▶ TASKS:
a) In the article about women writers, who is named as the most reliable bestseller maker in America?
b) Quote the article about women writers between "Mothers of nature" and "think and write.", inclusive.

## BEGIN ARTICLE

Mothers of nature howling at the moon

In 1928, Virginia Woolf explained why we'd never heard of Judith Shakespeare: William's (mythical) sister was just as clever and poetic as the famous playwright, but she never had a room of her own in which to think and write.

Well, Judith lives in a mansion of her own now. Women not only write the most popular fiction (Danielle Steele, Jackie Collins), they also write some of the best (Toni Morrison, Joyce Carol Oates, Margaret Atwood). And the most reliable bestseller maker in America is a woman named Oprah.

This is all a good thing, of course, but the audience hungry for new novels is an impatient one. In exchange for a room of their own, writers - men and women - find they have no time of their own. The surprise bestseller carefully nurtured through years of consideration and revision spawns a contract for the next book in 16 months. The new writer hungry for editorial advice rises into a celebrity of uneditable wisdom.

## END ARTICLE
## BEGIN SUPPLIED INFORMATION

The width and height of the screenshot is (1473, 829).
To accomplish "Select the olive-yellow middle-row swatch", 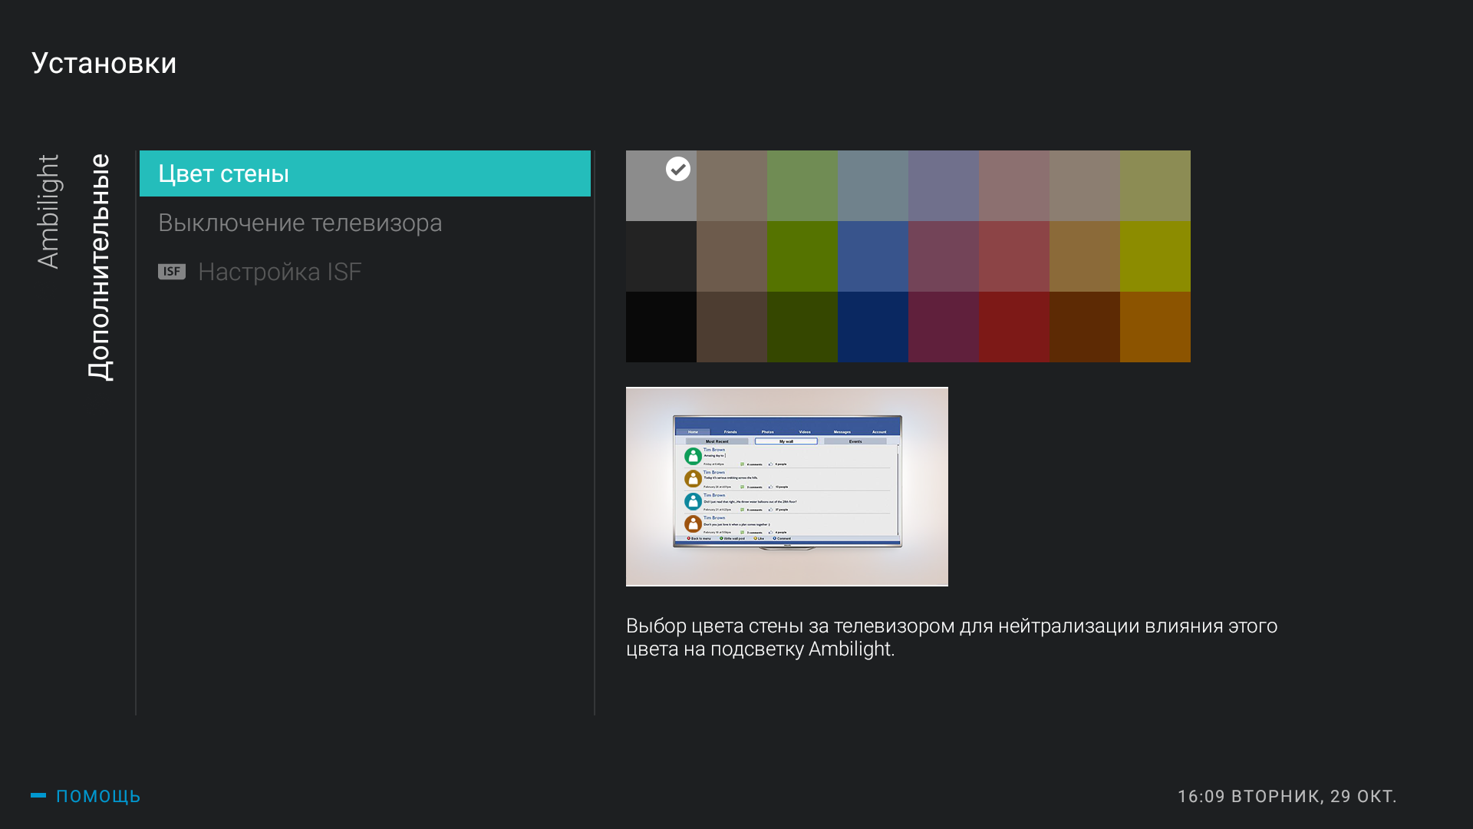I will pyautogui.click(x=1155, y=256).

## END SUPPLIED INFORMATION

▶ SOLUTIONS PER TASK:
a) Oprah

b)
Mothers of nature howling at the moon

In 1928, Virginia Woolf explained why we'd never heard of Judith Shakespeare: William's (mythical) sister was just as clever and poetic as the famous playwright, but she never had a room of her own in which to think and write.